Assigned task> In the records, find each line where "Choose" occurs, and copy it.

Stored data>

○ ○ ○ ○ ○ ○ ○

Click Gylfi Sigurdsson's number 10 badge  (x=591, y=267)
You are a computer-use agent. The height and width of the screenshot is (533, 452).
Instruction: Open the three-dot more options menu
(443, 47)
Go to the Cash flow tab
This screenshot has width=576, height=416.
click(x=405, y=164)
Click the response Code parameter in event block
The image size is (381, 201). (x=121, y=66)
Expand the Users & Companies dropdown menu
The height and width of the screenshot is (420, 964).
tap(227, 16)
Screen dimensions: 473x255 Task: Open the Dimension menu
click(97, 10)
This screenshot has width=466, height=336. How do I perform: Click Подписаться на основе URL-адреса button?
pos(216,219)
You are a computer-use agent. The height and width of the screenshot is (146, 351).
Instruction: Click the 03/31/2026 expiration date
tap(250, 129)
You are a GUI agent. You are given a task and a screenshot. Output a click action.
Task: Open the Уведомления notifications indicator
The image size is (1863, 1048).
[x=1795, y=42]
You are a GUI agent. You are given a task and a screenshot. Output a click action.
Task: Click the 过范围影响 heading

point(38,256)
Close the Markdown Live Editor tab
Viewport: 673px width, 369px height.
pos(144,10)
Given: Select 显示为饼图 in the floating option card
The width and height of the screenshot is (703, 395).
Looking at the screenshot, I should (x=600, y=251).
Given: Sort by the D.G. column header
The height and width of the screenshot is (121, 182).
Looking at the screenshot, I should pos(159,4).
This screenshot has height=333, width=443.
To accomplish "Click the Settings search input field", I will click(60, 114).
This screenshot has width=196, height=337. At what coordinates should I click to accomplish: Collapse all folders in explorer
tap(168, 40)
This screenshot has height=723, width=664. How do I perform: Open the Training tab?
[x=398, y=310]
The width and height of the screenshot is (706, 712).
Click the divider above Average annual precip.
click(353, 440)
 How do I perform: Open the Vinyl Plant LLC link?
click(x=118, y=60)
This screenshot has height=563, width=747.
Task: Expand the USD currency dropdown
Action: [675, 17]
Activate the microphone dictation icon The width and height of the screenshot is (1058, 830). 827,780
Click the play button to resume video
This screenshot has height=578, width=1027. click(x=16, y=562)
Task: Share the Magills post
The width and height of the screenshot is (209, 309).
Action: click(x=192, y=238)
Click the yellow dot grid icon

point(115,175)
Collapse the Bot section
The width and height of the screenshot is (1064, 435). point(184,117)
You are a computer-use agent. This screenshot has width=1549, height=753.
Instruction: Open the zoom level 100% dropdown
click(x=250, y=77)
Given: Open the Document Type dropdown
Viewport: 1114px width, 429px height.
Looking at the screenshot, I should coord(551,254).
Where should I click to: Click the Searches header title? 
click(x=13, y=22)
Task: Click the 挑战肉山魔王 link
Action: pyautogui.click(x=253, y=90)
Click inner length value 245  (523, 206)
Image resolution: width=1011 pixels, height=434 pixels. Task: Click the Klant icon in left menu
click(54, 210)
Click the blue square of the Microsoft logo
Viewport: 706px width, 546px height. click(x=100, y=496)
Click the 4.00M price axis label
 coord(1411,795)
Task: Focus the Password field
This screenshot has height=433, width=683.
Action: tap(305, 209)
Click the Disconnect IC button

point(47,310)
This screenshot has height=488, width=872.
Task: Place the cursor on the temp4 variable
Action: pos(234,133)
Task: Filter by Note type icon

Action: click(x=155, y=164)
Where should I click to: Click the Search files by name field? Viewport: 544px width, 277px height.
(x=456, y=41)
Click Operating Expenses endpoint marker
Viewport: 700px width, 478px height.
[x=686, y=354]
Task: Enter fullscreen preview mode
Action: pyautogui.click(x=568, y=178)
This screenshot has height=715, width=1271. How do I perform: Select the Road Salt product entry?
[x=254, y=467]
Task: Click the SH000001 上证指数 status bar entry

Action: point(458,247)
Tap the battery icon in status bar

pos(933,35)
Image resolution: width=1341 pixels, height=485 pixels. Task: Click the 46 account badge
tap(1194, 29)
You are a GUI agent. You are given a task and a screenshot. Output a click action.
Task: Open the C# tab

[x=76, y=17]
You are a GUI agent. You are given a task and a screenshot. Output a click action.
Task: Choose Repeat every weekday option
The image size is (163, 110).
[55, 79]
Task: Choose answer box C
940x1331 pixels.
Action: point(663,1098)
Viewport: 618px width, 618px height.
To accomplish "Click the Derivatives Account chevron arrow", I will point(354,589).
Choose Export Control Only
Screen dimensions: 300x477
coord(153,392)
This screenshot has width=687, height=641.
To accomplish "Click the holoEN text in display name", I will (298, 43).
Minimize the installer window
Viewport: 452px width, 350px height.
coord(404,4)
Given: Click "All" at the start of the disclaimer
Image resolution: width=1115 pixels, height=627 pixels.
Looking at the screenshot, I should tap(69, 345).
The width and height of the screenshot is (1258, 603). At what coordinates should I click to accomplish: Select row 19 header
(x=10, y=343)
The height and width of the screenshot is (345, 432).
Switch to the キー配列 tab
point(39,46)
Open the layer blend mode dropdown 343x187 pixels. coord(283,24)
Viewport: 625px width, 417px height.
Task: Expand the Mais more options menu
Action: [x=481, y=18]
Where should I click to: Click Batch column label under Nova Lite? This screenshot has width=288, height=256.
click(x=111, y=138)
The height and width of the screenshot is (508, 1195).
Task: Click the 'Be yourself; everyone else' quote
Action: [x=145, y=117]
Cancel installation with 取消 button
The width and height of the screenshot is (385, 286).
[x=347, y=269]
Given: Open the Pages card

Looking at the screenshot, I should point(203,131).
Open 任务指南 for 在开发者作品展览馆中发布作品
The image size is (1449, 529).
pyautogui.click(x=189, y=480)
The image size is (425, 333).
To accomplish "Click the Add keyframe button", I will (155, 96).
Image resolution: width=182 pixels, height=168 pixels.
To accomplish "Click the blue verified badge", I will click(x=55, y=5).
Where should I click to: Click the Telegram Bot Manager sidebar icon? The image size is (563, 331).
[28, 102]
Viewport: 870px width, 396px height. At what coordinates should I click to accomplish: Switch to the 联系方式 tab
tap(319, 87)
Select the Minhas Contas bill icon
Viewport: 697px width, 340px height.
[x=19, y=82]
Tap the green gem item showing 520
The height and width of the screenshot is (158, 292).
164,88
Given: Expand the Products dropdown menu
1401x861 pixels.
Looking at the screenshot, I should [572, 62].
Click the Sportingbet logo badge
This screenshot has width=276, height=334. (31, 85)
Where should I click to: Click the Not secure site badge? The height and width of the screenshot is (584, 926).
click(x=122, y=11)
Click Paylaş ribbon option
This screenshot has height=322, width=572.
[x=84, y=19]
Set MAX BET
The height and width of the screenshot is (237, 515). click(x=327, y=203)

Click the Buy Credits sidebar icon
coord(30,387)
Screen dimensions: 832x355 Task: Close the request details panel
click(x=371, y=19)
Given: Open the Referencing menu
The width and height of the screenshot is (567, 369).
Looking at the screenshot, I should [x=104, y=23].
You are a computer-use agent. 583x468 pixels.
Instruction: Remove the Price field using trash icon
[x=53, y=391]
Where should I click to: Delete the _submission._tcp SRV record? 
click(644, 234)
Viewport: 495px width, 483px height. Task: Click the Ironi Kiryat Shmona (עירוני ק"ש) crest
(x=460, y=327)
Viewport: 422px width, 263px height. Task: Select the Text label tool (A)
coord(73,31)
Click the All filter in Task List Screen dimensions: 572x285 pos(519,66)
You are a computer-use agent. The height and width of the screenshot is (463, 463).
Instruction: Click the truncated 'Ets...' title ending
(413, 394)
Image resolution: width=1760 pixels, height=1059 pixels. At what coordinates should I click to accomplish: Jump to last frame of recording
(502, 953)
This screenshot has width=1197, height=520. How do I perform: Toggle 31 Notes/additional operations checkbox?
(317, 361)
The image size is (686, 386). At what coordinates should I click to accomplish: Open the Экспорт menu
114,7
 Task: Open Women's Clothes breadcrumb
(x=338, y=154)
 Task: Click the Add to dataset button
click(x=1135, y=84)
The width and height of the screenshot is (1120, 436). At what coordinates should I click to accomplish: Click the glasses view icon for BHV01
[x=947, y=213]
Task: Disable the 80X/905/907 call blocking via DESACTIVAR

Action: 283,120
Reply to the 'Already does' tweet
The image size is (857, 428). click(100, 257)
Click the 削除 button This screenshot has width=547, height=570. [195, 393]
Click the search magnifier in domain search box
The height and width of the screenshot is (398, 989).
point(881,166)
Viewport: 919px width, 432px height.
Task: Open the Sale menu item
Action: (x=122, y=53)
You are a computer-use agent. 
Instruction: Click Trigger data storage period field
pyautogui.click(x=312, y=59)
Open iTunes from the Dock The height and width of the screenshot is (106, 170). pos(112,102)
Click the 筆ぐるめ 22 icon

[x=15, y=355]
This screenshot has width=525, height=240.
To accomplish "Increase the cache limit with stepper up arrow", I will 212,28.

○ ○ ○ ○ ○ ○ ○

Result of the exercise>
Task: Choose Repeat every weekday option
Task: Choose answer box C
Choose Export Control Only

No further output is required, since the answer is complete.